# Problem to solve
For the listing below, report all lines that hold the word "Geschichte".
Information shown: Begin
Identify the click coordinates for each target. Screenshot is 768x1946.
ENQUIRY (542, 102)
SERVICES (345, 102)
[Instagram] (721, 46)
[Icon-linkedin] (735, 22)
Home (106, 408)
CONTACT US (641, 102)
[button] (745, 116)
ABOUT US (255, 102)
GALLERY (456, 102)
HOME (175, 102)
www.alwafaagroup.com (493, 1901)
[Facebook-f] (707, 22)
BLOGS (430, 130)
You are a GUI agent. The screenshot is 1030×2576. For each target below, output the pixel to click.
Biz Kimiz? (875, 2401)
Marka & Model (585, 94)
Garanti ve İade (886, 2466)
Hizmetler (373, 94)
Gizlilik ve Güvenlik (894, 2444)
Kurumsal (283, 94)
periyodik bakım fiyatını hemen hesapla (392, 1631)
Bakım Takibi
Information shown: End
Information shown: Begin
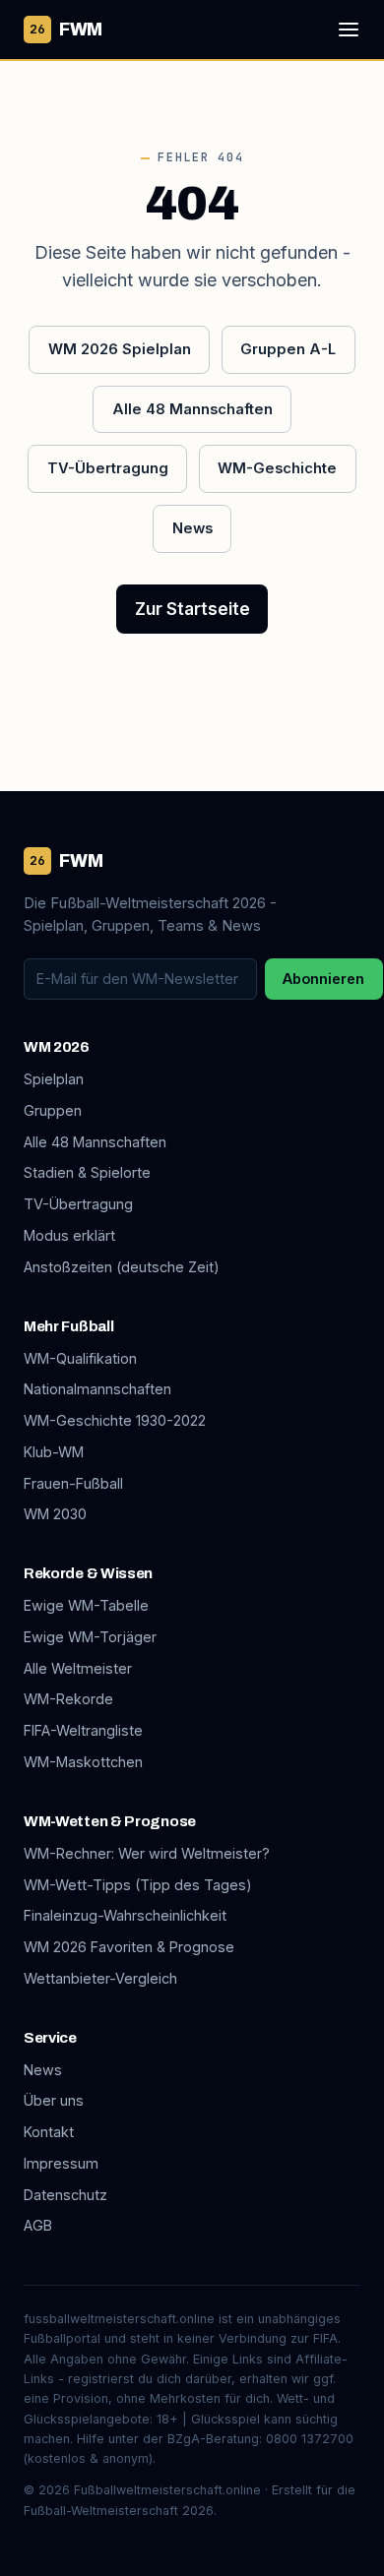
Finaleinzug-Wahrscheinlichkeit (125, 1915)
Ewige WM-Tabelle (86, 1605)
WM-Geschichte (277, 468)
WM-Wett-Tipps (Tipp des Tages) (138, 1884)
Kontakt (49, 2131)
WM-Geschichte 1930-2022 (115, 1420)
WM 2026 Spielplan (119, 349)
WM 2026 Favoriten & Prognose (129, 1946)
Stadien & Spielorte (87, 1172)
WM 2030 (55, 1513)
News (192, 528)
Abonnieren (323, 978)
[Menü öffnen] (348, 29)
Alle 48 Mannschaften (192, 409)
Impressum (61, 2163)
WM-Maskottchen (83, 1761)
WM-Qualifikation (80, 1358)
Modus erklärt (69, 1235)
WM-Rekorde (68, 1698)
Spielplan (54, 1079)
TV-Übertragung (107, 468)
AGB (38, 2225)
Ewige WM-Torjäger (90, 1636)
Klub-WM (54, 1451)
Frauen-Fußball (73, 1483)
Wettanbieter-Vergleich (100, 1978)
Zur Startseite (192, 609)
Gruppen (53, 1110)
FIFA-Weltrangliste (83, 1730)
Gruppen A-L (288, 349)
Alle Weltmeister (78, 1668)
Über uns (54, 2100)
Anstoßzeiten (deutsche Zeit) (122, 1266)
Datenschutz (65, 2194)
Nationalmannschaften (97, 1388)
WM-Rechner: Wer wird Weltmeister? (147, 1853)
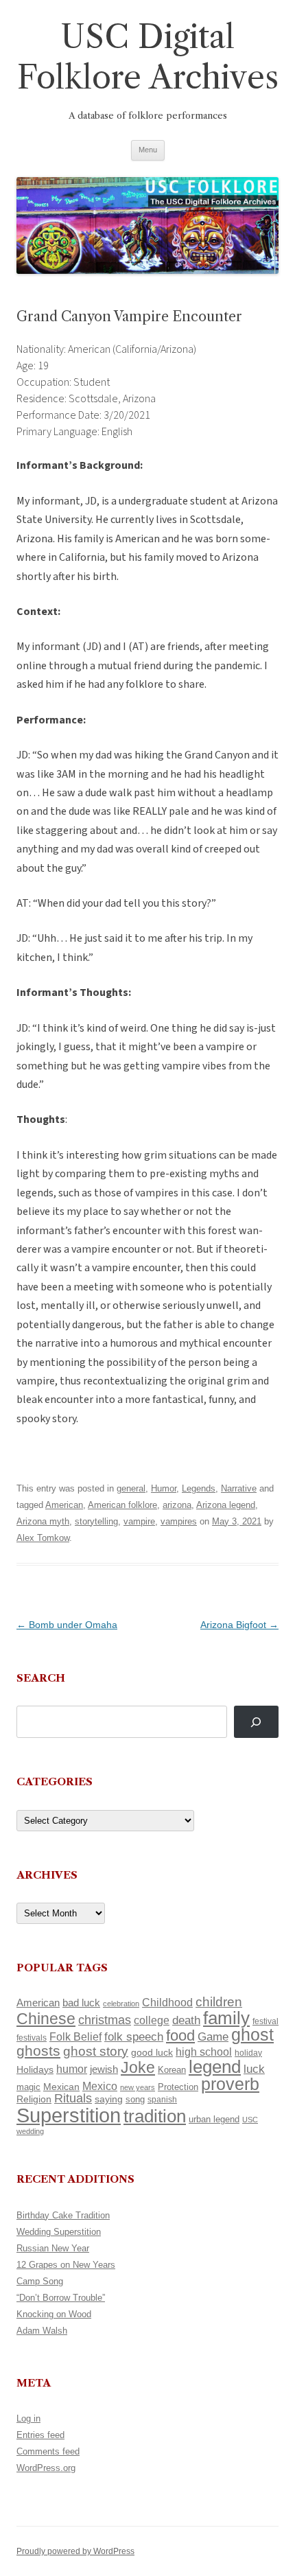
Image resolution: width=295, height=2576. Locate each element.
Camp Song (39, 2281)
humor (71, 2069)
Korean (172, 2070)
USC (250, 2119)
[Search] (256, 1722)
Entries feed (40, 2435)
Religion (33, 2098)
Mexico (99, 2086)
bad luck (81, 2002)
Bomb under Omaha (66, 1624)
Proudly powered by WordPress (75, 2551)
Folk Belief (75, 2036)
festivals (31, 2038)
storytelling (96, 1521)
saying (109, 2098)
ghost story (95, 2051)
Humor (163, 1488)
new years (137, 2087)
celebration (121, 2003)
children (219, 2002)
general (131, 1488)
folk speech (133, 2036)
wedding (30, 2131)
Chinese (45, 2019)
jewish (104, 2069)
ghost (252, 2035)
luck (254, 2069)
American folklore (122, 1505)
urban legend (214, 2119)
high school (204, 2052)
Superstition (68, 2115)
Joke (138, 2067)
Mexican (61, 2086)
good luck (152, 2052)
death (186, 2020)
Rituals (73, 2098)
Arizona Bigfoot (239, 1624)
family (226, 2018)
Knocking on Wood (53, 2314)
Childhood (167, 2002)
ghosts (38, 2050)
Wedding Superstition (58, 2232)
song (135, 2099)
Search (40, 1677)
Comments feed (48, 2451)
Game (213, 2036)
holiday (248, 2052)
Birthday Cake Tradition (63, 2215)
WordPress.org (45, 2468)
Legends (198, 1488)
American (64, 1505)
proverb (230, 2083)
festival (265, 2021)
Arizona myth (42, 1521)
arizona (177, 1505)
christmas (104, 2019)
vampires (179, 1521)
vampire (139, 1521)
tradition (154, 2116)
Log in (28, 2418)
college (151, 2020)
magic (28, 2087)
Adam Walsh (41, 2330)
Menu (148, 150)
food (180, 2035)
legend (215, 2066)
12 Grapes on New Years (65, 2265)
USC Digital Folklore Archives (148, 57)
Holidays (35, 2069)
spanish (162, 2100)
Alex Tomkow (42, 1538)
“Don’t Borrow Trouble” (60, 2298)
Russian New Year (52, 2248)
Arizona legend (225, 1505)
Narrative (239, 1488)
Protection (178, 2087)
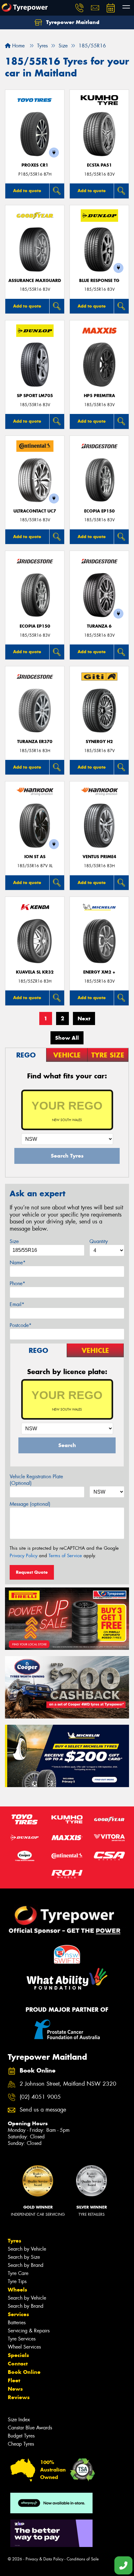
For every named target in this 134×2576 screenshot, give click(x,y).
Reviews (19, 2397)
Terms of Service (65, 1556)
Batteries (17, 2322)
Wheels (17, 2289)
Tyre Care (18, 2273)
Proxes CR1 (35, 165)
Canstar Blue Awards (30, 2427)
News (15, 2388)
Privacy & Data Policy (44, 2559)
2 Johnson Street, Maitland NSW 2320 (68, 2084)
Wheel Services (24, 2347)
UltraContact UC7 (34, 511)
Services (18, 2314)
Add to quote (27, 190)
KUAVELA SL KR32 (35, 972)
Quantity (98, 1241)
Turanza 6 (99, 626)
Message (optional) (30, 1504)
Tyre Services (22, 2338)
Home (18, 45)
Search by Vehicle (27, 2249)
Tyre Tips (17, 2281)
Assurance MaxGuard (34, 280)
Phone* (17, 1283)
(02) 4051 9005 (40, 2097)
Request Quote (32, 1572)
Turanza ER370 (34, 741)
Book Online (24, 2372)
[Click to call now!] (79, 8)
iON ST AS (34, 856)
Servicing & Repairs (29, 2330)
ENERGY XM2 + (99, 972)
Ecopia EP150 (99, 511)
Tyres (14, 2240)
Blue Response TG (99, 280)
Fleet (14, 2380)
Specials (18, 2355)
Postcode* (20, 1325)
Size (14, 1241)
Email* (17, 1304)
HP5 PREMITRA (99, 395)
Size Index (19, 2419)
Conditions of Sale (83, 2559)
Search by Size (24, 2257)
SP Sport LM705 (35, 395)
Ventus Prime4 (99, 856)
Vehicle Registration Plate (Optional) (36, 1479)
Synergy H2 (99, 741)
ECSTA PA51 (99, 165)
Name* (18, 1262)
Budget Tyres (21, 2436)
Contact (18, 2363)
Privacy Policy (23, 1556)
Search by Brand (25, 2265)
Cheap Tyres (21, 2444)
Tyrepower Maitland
Information shown: End
# Exercise solution
WM-Geschichte (277, 468)
WM-Geschichte 1930-2022 (115, 1420)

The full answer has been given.